Abstract

Hip osteoarthritis (OA) is responsible for hip pain, stiffness, and dysfunction during activities of daily living and is the most common reason for a total hip replacement (1). It has been estimated that 3% of the adult population (2) and 8% of people ages 60 years (3,4) are affected by hip OA. There is no known cure for OA and therefore, clinical management of hip OA largely focuses on alleviating pain and maximizing function (5–10). A thorough understanding of the musculoskeletal factors underlying dysfunction in hip OA is required to effectively achieve these goals. There is consistent evidence for quadriceps muscle weakness in knee OA (11), with quadriceps strengthening exercise considered a core component of programs for the management of knee OA (12–16). A commonly held view among clinicians appears to be that lower extremity muscle weakness is also apparent in hip OA. However, compared to the knee, there is less literature on muscle strength in hip OA, and guidelines for therapeutic exercise prescription in hip OA tend to be based on expert opinion rather than supporting evidence (17,18).

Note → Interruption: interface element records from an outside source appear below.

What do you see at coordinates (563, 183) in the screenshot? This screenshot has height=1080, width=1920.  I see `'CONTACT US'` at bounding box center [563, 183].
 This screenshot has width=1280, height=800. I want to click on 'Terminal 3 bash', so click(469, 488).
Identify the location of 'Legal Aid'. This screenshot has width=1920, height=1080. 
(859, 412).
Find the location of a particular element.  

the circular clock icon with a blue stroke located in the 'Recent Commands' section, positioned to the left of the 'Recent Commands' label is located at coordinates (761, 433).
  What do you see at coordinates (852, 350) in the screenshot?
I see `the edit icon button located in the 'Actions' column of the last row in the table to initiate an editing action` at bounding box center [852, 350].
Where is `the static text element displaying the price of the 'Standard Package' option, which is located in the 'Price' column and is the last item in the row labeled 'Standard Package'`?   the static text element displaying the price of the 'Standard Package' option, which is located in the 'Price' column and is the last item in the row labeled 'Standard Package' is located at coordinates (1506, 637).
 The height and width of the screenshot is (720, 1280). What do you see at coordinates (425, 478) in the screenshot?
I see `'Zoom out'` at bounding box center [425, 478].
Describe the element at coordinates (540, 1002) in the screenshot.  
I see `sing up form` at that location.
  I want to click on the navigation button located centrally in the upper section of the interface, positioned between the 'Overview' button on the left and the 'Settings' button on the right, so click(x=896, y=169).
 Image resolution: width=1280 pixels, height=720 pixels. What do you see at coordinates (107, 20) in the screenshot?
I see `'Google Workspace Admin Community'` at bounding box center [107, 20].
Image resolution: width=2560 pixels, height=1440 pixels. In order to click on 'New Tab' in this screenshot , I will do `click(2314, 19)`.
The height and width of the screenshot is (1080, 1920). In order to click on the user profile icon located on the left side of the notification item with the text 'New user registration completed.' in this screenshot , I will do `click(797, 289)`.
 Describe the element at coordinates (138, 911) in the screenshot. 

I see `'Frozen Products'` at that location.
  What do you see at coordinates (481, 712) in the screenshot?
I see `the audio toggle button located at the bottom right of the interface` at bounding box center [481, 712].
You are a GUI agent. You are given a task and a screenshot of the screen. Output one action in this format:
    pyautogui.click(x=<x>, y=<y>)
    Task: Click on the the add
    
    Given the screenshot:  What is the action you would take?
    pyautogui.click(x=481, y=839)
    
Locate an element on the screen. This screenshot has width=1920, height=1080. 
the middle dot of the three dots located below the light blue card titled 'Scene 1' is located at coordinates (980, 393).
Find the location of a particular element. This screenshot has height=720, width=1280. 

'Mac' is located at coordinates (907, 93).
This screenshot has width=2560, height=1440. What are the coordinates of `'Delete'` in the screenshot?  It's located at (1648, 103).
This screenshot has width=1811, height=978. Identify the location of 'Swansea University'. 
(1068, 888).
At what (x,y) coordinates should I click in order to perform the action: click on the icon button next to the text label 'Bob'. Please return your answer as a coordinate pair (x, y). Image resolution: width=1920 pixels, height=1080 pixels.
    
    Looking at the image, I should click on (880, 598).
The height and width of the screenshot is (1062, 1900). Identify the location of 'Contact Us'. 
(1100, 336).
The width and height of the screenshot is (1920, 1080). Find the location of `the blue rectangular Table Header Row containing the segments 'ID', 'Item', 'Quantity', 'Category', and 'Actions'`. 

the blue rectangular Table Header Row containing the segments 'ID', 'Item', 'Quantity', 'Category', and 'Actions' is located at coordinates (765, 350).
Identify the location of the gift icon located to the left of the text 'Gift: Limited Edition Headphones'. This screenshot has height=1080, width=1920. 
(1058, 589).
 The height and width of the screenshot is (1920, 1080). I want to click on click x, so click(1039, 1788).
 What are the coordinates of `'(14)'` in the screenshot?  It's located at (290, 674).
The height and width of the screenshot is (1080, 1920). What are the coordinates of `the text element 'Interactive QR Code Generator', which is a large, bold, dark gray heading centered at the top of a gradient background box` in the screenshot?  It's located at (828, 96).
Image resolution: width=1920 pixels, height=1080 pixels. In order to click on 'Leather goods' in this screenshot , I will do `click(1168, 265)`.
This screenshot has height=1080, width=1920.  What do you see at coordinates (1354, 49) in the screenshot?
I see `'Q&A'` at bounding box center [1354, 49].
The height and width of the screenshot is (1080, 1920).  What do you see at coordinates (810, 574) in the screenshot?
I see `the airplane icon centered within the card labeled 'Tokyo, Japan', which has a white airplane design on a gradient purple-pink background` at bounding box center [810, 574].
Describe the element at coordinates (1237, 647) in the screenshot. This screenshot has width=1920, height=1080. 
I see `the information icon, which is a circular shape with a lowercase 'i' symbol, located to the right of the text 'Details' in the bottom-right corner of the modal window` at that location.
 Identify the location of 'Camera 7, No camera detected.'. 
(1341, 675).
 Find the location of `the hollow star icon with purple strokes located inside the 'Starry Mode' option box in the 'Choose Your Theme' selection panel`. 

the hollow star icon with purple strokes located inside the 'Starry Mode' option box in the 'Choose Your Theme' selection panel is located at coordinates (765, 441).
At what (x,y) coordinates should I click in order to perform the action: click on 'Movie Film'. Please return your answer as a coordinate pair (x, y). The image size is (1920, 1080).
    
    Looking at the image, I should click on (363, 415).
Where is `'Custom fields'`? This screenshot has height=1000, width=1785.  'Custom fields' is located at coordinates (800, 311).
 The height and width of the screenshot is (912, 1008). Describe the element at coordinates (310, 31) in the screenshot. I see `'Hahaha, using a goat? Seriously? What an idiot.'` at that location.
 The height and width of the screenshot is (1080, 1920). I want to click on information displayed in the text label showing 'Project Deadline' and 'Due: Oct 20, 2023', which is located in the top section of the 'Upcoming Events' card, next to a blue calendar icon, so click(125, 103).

It therefore remains unclear whether muscle weakness as observed in knee OA is evident in hip OA, and if so, which muscles are most affected. The force generated by a muscle is largely a function of the muscle’s physiologic cross-sectional area and the level of motor unit pool activation (19,20), and weakness can result from one or both of these mechanisms. Another factor with the potential to influence muscle strength is muscle quality, which manifests as a reduction in muscle force per unit of muscle physiologic cross-sectional area, and can arise due to an increase in noncontractile material such as fat in the muscle, as reported for older compared to younger adults (21). If individuals with hip OA do exhibit muscle weakness, characterization of the mechanisms underlying this weakness is required to inform the development of best practice intervention programs to treat the weakness. The purpose of this systematic review and critical evaluation of the literature was to determine whether muscles of the affected legs of individuals with unilateral hip OA are weaker, smaller, and more inhibited than those of their contralateral leg and/or the legs of healthy controls.